(Items listed in a dataset)
*-*-*

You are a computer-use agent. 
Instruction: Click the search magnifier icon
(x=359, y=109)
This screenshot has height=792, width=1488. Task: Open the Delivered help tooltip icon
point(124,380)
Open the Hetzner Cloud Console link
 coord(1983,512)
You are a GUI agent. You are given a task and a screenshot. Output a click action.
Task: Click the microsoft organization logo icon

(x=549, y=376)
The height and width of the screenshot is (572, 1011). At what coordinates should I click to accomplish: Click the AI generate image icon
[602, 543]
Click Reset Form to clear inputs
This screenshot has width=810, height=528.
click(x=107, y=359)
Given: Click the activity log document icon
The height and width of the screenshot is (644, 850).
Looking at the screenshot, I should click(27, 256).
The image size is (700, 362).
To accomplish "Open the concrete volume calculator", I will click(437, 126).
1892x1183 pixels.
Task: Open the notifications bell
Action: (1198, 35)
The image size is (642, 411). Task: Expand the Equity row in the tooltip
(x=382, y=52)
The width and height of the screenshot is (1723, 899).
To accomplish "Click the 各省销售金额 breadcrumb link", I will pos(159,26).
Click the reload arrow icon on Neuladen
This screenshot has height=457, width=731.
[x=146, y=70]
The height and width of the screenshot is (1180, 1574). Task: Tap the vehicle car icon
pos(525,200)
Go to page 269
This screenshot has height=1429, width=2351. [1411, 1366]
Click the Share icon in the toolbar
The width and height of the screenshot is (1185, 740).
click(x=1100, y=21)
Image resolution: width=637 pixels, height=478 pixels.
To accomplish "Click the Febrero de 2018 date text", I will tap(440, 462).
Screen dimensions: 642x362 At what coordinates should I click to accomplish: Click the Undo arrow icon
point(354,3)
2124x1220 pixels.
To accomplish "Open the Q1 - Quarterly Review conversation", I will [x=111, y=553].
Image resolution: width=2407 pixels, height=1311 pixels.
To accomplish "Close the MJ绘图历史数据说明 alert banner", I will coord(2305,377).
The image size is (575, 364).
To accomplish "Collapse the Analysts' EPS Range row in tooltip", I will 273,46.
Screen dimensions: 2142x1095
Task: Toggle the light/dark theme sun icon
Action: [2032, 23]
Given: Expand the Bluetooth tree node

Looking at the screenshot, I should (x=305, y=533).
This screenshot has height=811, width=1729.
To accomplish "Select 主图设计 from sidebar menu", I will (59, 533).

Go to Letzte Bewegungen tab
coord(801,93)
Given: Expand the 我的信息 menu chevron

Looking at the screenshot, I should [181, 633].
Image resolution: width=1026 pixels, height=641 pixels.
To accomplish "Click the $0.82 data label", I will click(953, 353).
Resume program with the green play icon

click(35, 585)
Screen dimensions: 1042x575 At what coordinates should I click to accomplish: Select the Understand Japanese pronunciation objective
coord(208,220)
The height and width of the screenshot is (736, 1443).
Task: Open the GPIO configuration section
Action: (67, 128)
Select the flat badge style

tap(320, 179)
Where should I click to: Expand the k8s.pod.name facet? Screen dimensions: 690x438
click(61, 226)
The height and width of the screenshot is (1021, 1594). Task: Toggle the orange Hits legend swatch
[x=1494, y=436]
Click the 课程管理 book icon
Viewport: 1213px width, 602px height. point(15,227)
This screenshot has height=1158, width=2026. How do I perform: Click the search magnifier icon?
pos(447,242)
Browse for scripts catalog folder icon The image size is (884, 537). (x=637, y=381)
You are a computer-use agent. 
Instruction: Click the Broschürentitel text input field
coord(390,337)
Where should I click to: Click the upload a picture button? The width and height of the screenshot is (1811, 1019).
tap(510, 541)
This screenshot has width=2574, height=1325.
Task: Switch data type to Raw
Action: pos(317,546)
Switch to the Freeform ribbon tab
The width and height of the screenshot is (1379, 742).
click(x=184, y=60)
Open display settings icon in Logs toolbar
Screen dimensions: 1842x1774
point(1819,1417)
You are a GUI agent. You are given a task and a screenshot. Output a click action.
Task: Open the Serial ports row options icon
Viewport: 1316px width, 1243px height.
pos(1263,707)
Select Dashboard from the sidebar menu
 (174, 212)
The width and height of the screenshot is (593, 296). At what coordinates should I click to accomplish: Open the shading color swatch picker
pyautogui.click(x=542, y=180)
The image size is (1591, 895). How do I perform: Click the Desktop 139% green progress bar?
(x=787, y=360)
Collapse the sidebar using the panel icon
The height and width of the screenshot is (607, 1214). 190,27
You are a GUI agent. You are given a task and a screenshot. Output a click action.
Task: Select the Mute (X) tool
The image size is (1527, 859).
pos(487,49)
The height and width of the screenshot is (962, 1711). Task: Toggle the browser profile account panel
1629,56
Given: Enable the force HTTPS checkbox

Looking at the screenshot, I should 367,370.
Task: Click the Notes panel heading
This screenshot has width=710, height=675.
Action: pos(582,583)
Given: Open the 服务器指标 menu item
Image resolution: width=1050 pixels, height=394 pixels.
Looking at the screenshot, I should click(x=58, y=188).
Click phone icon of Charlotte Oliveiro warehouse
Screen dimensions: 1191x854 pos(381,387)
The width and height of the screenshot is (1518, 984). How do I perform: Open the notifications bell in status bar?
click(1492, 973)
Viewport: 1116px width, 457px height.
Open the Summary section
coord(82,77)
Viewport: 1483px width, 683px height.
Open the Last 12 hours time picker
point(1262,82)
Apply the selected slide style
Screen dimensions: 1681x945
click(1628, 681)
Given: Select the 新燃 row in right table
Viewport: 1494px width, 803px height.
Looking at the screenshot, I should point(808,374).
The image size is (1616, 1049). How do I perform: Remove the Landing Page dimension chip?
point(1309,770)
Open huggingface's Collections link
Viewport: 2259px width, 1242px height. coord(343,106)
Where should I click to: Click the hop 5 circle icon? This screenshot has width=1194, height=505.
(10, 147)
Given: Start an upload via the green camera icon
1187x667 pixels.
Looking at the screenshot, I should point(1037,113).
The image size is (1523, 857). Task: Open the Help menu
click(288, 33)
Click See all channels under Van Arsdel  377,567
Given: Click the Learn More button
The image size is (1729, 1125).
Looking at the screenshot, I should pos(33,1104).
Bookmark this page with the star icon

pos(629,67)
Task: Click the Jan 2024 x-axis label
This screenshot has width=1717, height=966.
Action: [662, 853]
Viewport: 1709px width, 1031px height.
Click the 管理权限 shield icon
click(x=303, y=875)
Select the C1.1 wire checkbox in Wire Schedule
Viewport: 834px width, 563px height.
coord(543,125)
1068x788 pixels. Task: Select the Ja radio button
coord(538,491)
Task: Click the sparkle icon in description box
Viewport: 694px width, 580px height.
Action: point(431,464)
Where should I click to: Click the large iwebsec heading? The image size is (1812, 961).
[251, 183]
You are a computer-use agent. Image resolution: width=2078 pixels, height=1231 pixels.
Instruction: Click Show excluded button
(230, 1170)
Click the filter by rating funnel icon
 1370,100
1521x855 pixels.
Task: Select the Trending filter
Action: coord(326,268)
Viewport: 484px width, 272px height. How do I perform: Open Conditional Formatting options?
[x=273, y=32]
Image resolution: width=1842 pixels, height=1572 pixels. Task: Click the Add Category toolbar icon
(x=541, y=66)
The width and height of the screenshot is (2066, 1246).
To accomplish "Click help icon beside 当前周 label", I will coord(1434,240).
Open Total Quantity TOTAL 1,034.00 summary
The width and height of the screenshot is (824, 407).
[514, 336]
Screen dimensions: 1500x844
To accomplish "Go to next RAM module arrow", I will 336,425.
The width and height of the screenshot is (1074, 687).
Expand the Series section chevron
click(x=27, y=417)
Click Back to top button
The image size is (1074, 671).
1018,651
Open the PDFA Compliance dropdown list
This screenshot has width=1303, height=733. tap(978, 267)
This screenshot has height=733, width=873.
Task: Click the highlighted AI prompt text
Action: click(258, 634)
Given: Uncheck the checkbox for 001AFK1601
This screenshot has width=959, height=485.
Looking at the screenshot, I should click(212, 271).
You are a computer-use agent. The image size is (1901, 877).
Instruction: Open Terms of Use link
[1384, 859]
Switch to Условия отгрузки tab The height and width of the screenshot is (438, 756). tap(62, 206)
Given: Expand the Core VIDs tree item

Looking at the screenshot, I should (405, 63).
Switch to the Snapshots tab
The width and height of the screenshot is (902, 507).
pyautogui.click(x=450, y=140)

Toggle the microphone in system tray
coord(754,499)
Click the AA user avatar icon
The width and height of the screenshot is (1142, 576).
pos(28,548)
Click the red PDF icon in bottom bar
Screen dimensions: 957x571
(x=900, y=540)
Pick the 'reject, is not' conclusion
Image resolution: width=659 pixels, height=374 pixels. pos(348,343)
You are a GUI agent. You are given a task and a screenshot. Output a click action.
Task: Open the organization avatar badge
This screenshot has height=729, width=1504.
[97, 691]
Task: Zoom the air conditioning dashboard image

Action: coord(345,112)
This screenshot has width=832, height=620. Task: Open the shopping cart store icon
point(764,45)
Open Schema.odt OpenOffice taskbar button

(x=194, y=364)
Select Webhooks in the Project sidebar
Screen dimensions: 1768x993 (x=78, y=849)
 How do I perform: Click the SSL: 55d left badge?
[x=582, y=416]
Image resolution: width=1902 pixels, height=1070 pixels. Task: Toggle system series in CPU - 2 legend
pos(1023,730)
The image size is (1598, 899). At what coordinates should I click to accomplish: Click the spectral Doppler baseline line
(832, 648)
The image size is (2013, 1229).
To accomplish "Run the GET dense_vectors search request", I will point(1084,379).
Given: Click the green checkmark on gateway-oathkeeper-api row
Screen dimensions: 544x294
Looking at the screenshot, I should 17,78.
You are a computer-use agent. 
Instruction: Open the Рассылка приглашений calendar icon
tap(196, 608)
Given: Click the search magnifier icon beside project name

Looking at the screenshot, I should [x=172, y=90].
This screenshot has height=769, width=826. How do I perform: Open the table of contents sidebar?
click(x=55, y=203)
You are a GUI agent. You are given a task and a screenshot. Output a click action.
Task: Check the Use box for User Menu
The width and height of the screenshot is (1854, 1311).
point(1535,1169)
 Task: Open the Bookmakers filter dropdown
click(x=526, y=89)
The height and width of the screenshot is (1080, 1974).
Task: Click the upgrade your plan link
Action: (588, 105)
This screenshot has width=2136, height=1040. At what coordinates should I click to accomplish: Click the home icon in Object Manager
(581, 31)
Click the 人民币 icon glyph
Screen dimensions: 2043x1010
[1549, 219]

*-*-*

▸ Problem details
Begin with the line above that has "Task: Select the Mute (X) tool" and continue through the line that has "Task: Click the Notes panel heading", setting each one down exactly. Stop there.

▸ Answer to the exercise
Task: Select the Mute (X) tool
The image size is (1527, 859).
pos(487,49)
The height and width of the screenshot is (962, 1711). Task: Toggle the browser profile account panel
1629,56
Given: Enable the force HTTPS checkbox

Looking at the screenshot, I should 367,370.
Task: Click the Notes panel heading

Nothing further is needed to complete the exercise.